5 – Sabemos que está em marcha um novo projeto. Pode ser levantada uma ponta do véu…?
Bem… tenho outra peça escrita, tenho uma ideia inovadora para um dos espaços de Santo Varão, e ideias normalmente não faltam a esta malta. Muitas vezes eu lanço ideias e é vê-los a “inventarem estórias” e a desenvolverem situações, normalmente muito hilariantes. Basta “acender” o rastilho.
Mas este tipo de decisões são tomadas em conjunto com todos os envolvidos.
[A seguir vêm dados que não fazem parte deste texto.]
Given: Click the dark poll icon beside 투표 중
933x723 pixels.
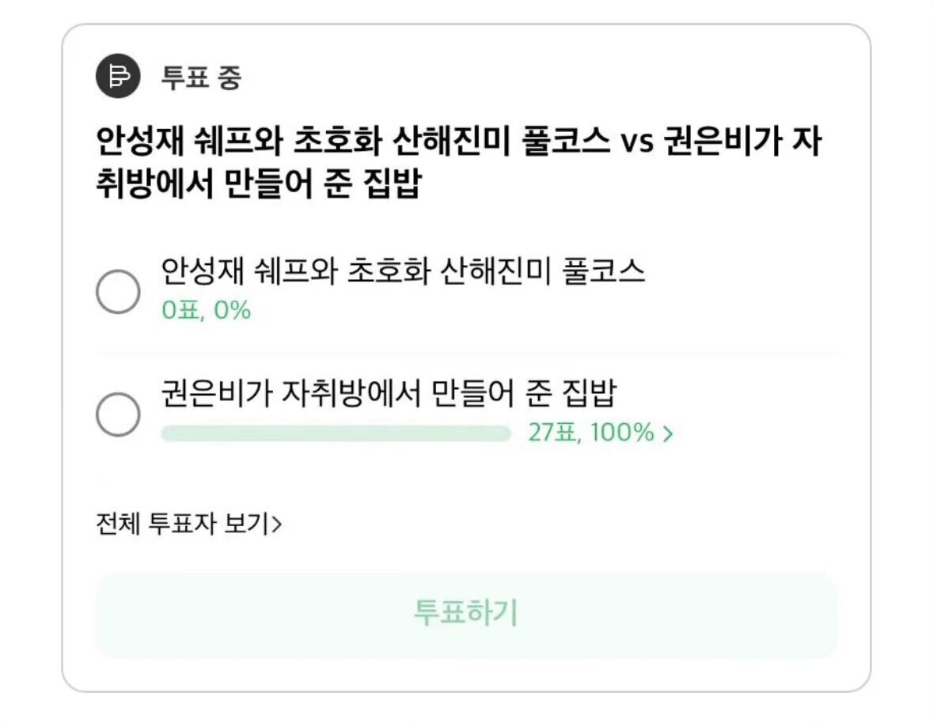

Para já vamos tentar levar esta realização a bom porto e depois logo se verá.
6- Considera que este grupo tem futuro, atendendo à multiplicidade de solicitações menos saudáveis dos nossos dias?
Futuro na verdadeira acessão da palavra, não sei, mas prometo que vou continuar a lutar para dar a estes jovens objetivos para a ocupação de tempos livres, ajudando-os no que estiver ao meu alcance. Acima de tudo, vão ser eles a decidir se depois querem fazer mais alguma atividade comigo e com a Mila. Apenas podemos prometer que não seremos nós a virar as costas a “esta malta”.
Além disso, existem na terra instituições vocacionadas para isso, não queremos de modo nenhum sobrepor-nos a nada nem a ninguém mas também não os vamos abandonar. Vamos partilhando o dia a dia, porque futurologia não é o meu forte!
7 – Por último, quer deixar alguma mensagem a outros jovens menos recetivos?
Eu penso que não há jovens menos recetivos, é preciso é encontrar o sítio certo para os colocar e dar-lhes uma tarefa onde se sintam realizados.
Sempre tive a opinião de que todos somos úteis, apenas é necessário encontrar o “onde”. Se um treinador de futebol colocar um defesa como ponta de lança, além de não lhe aproveitar todo o potencial, vai mantê-lo a fazer uma tarefa para a qual não está vocacionado nem foi preparado, e isso é uma situação que eu tento evitar a todo o custo.
Neste caso, deixei para eles a tarefa de escolherem entre si as personagens que queriam fazer, chegando mesmo a fazer adaptações ao texto por sugestão dos próprios atores.
Tenho também a opinião que todos os jovens são sempre bem-vindos. Tenho a certeza que se houver uma próxima realização, esta equipa receberá de braços abertos todos aqueles que vierem por bem.